Lucille Van Slyke: I start with character every time on a story, but I never let the story tell itself. Nor do I ever write in pieces, as you call it, on a short story. In working in book-length or serial-length things I work in chapter lengths at a time. Ending is so clearly in mind when I begin to write that it sometimes very much hampers me; I have a petulant feeling that I wish I didn't know so positively how it ends. I mean that I resent having to build up a plausible reason for an ending that is so clear for me that it's inevitable whether logical or not! I revise much too much—short stories I write not less than four and sometimes as many as twenty times. And every time I am less satisfied. Always find myself wishing I could give my situation or plot to somebody who knew how to write—the idealized story of my beginning seems so many miles ahead of what I can get on paper.
Atreus von Schrader: I have found by cruel experience that unless I have my entire story clearly in mind I am apt to make a mess of it; chiefly because some character in the yarn picks it up and runs away with it. I write what amounts to a very rough copy of the whole piece, from which I rewrite the finished copy. I have heard of many writers who never revise, their tales springing full-fledged and polished from their minds. Can this, if true, be explained as resulting from an unusually clear connection between their conscious and subconscious mentalities?

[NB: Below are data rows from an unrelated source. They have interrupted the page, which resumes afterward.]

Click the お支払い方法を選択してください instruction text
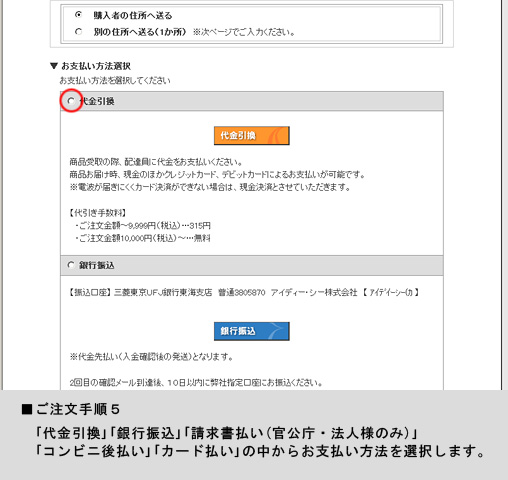This screenshot has width=508, height=480. click(115, 80)
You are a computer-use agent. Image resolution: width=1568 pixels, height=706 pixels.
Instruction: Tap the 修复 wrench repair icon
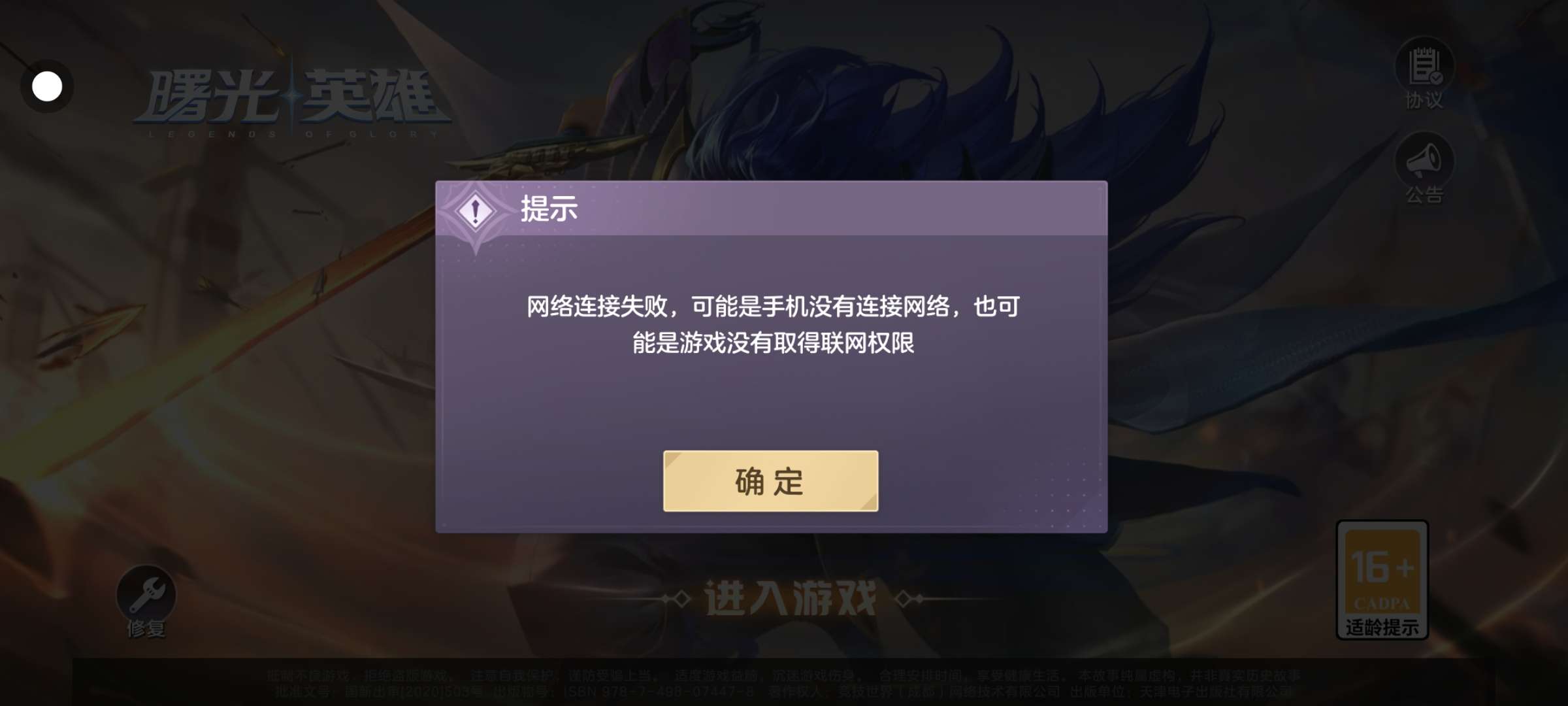[146, 594]
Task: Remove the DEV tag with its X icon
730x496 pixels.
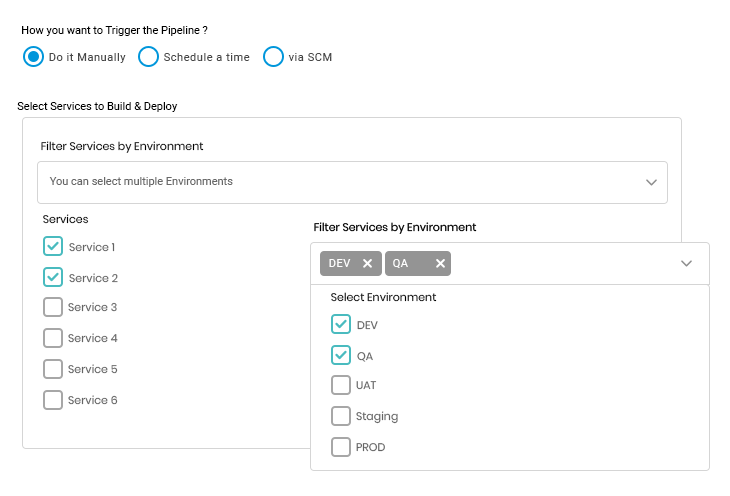Action: pyautogui.click(x=367, y=264)
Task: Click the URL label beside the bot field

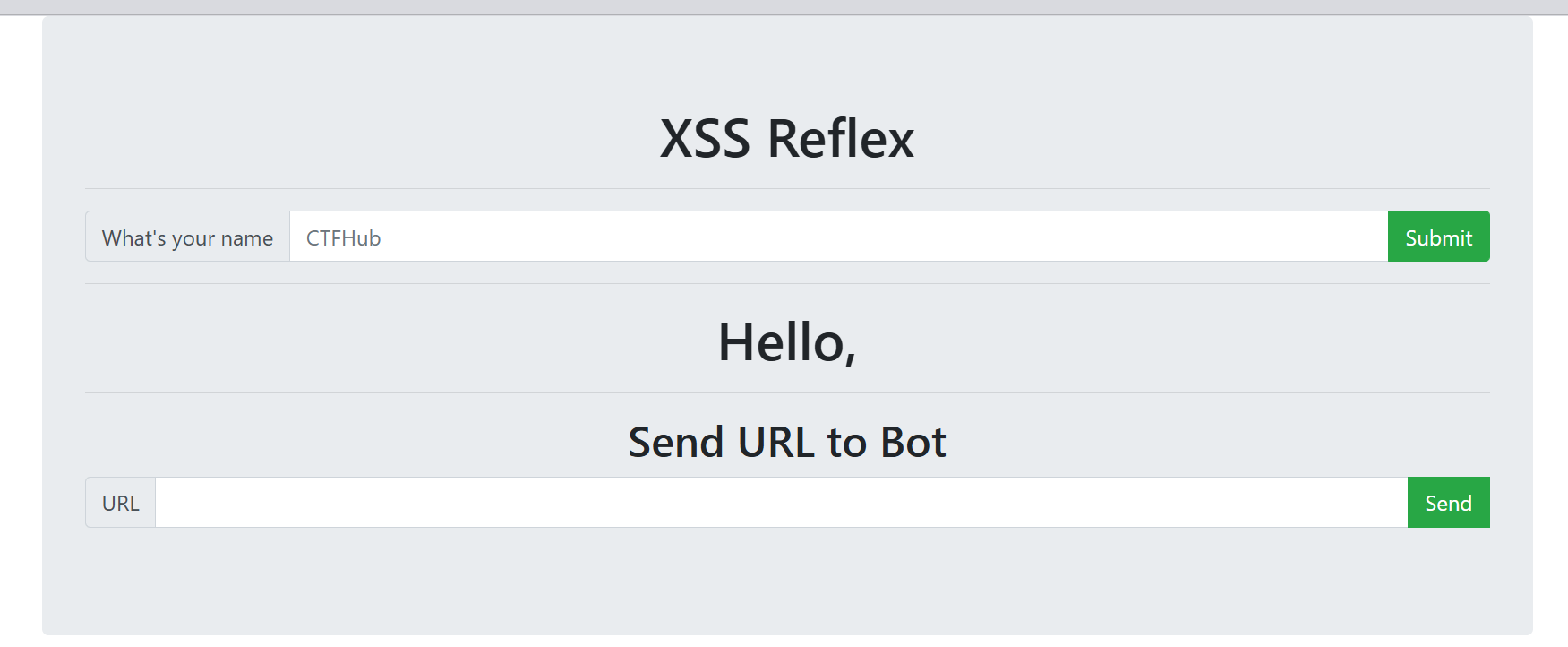Action: [121, 504]
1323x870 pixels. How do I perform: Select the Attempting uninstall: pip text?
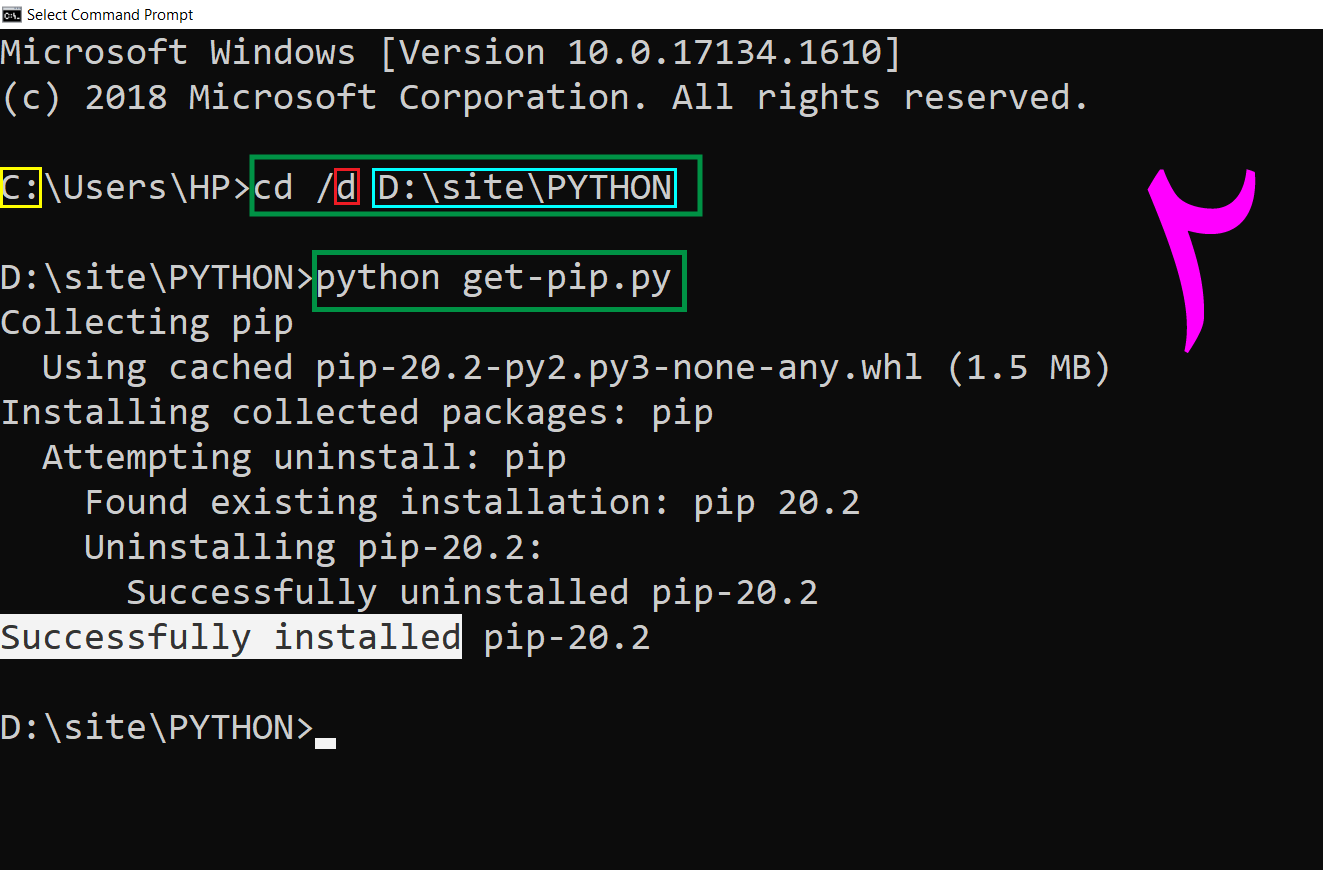[x=303, y=457]
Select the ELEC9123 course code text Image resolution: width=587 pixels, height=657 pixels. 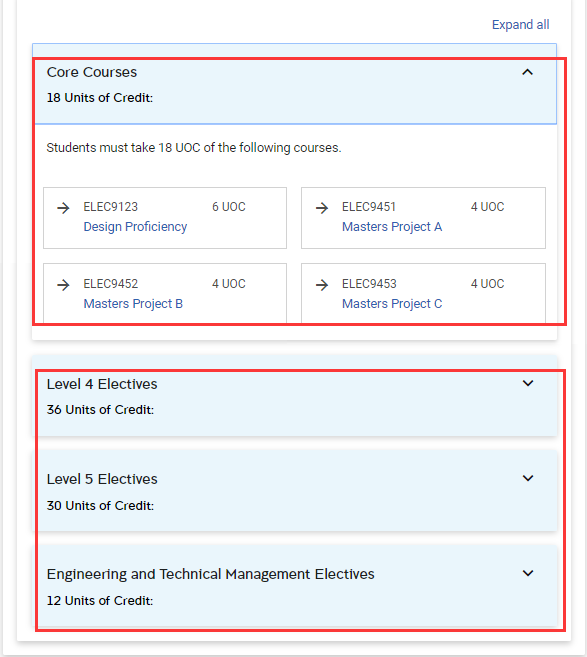(x=111, y=207)
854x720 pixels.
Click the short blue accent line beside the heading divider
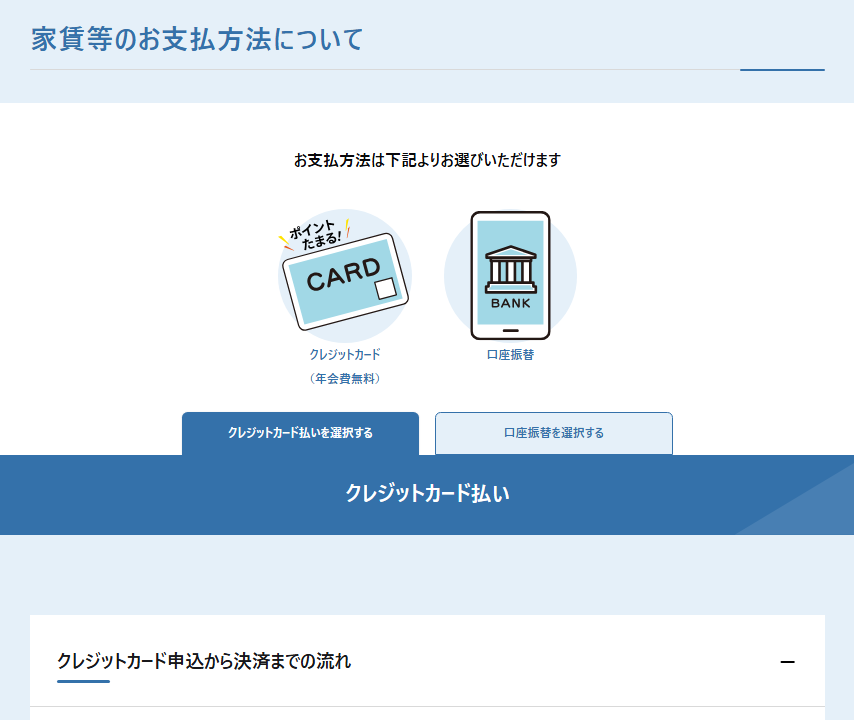click(782, 70)
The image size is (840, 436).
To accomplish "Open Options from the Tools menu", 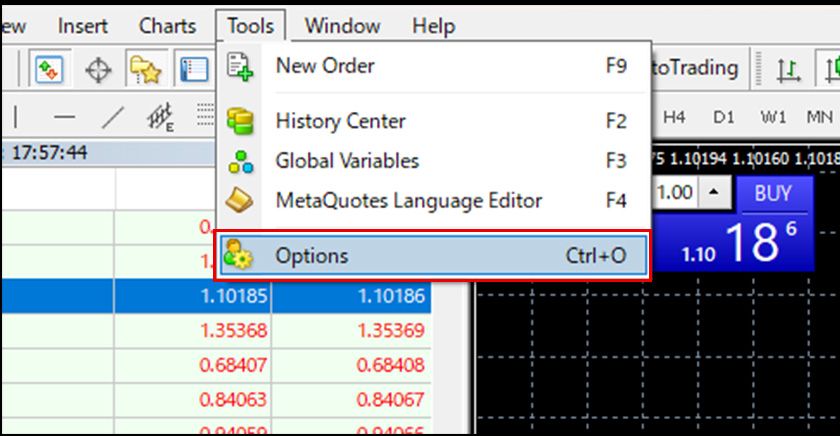I will 431,255.
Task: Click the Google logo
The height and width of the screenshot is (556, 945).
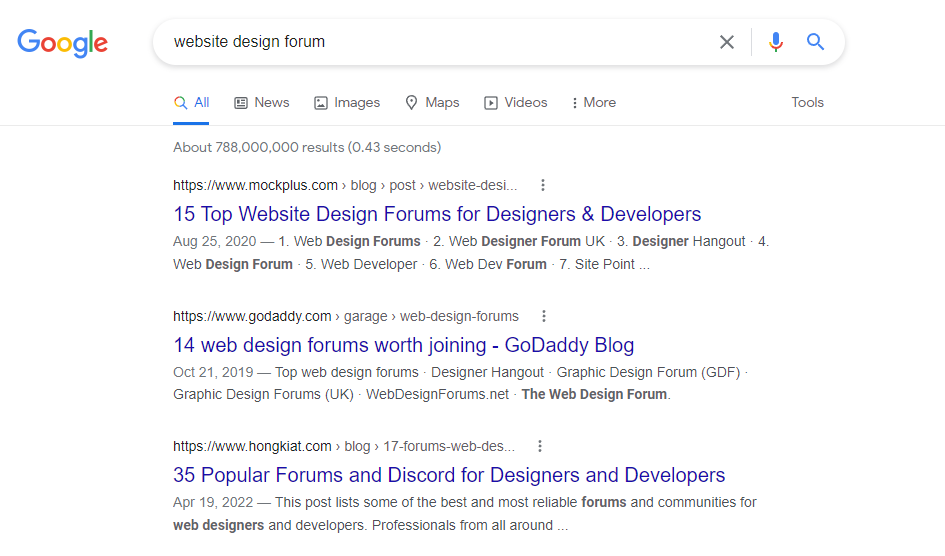Action: pos(63,43)
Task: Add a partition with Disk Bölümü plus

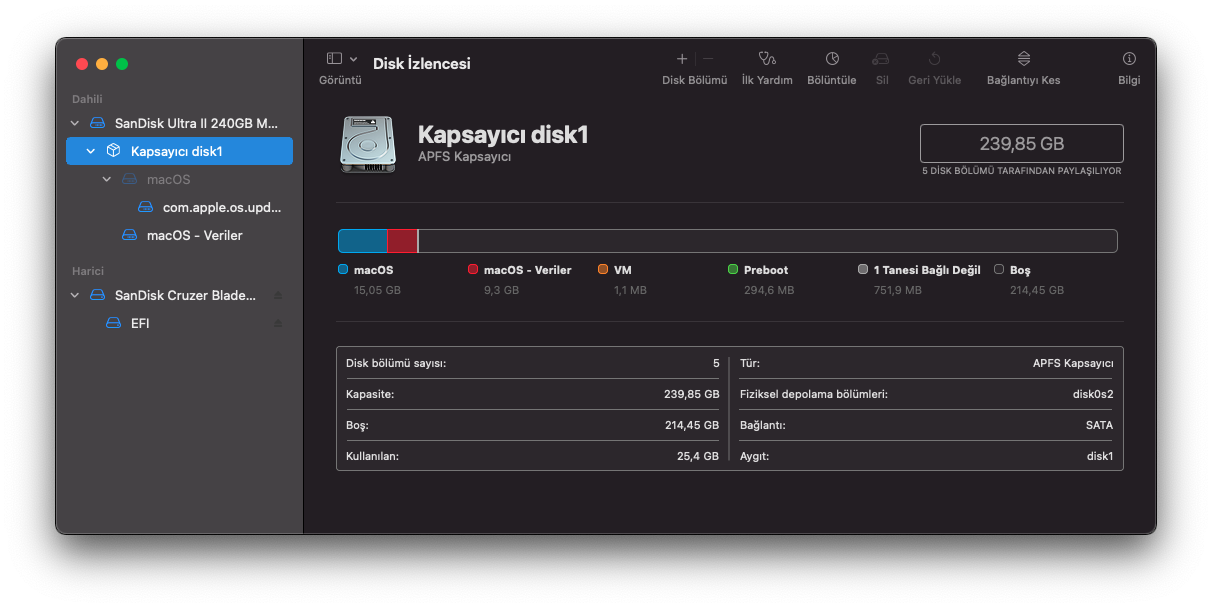Action: tap(681, 58)
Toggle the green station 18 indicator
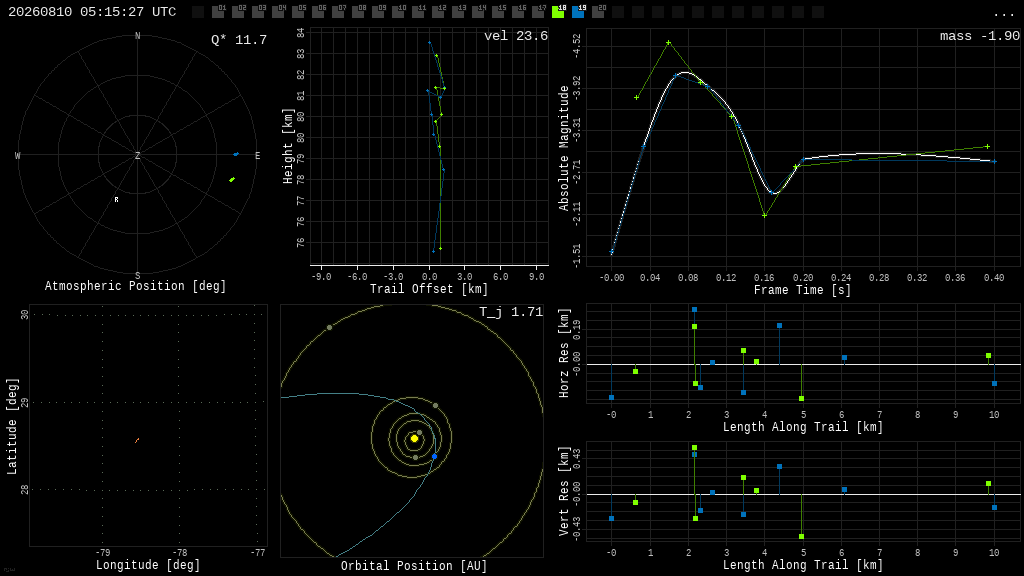Screen dimensions: 1024x576 coord(558,11)
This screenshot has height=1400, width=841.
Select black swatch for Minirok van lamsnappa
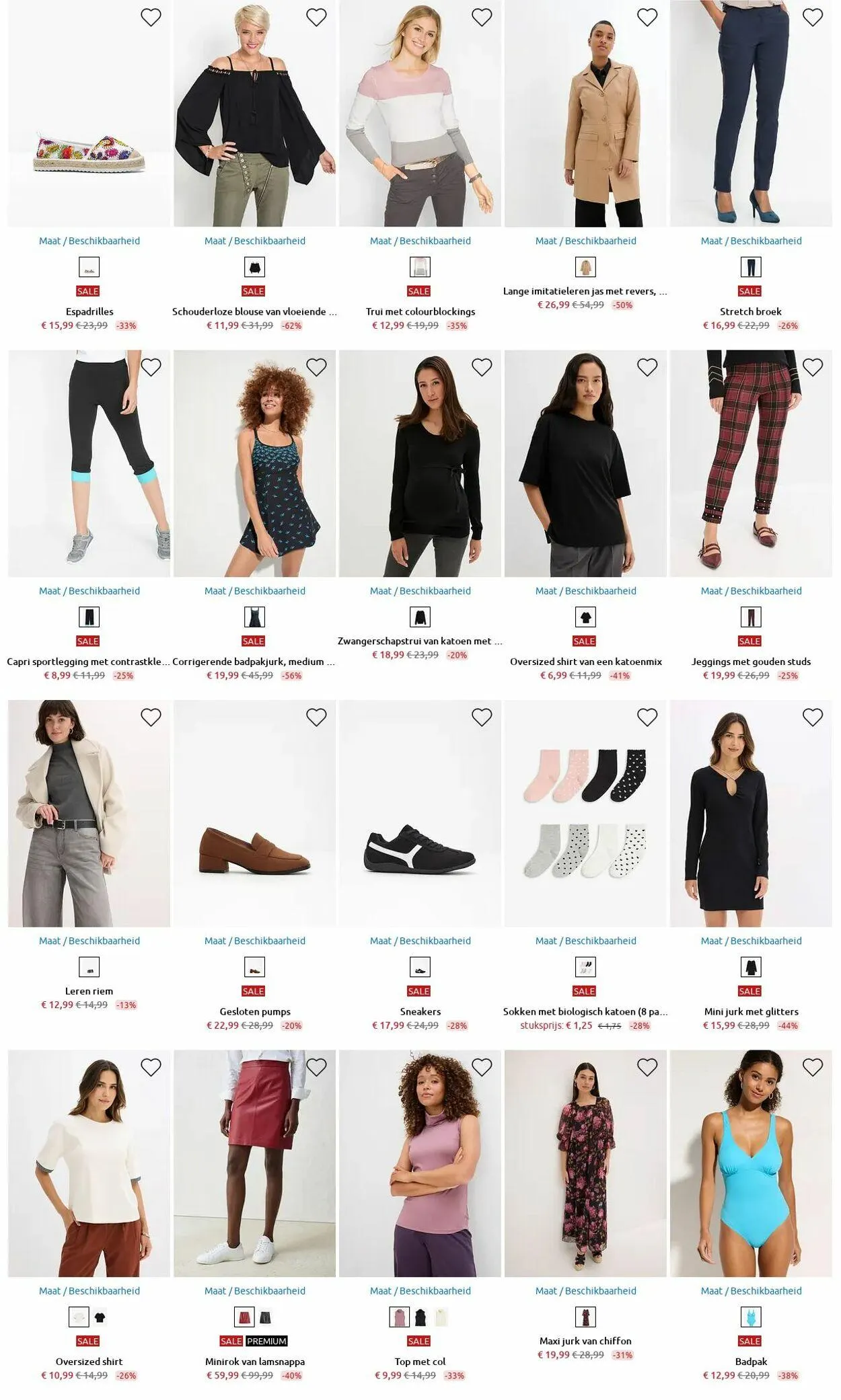(x=266, y=1317)
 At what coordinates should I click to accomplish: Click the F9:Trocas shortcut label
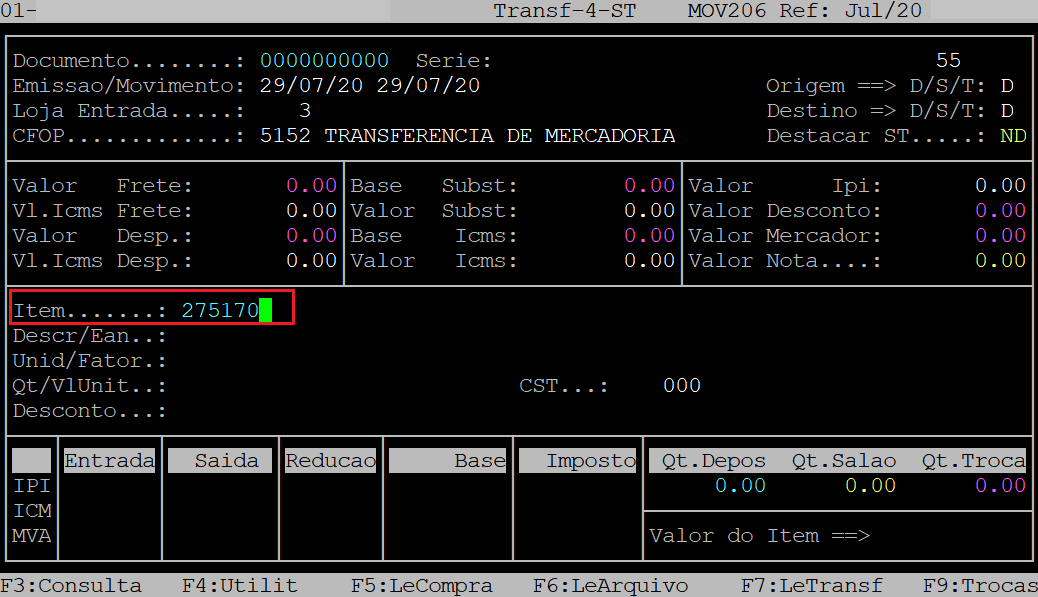[x=979, y=586]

T. Von Ziekursch: I simply can not map out a story in advance. The whole thing seems to start in a haze and work nearer until it bursts out full and ready. I can not write them fast enough, it is always so clear. In four or five hours a five-thousand-word story is written. Only once has it been necessary to revise anything other than the punctuation, and that story was a failure.
Henry Kitchell Webster: I must see my objective, in general terms, before I can begin a story, but I am careful not to commit myself to any predetermined mechanical devices. These must spring, seriatim, out of the situations which the characters themselves create. I am obliged, sometimes, to do a great deal of revising with an ax, but I don't do much of it with the smaller implements.
G. A. Wells: My chief pleasure is walking. I find greater satisfaction in taking the roads and paths as I come to them than in having previously fixed upon a route and destination. The same way with a story. I let it choose its own route, though I do dictate the general direction. I think most stories tell themselves anyhow. If the characters and situations do not occur logically, automatically, the writer should not force them. At least not too much. It is one of the rules of mechanics never to try to force a nut on a bolt. It strips the threads. Forcing characters and events in a story strips it of spontaneity. When I read a good story I am satisfied that the writer merely recorded what happened instead of making things happen himself.
Unless one has a good memory, however, it is a good rule in the longer stretches to have some plan of work. At least the principal characters and the events should be set down on paper. New ideas are occurring and being incorporated all the time during building. While writing a long story—fifty thousand words or more, say—if new characters and incidents don't pop up it is a sure sign that the story is not moving properly.
At present I have on hand six stories that I have been writing over a period of about three years. They run from fifty to eighty thousand words. They are all complete in the first draft, though none of them has ever been submitted for the reason that I am not satisfied with them yet. One of these stories in particular was planned carefully from start to finish and a detailed synopsis made. When I had written about thirty thousand words of it an eccentric old gentleman popped in and demanded a part. And the funny part of it is that he "belongs." I don't understand how I planned the story without him in the beginning.
Therefore I would say that it is essential that a plot be kept elastic. It should be like a pot of vegetable soup simmering on the back of the stove—one never knows when one may find an extra potato or a lump of meat to add.
Generally I write straightaway from start to finish, though there are exceptions. More often than not the end of a story is vague when I begin. I would rather have it so and let the story work itself out to arrive in a neighborhood near that which was vaguely conceived. I began a story only last night and have no idea what it's to be. My imagination pictured a cowboy riding into a small town, whistling. He came to that town for a purpose, but he hasn't told me yet what it is. I am letting him go his own gait and he is.
Revision never hurt a story. "Revise, revise, revise" is one of the best rules ever offered writers. I don't follow it as I should because I haven't the patience for it. I nearly always revise twice from the first draft, however, and at times as much as eight revisions follow the first draft. I have a story in my desk that must have been revised at least fifty times. The first draft ran about ten thousand words. It now stands at about thirty-five hundred words. This story is not intended for sale, though I may eventually sell it if I can. I am writing it simply for my own pleasure and practise in revision. I hope to bring it down to two thousand words. The work I have put in on it has done me good.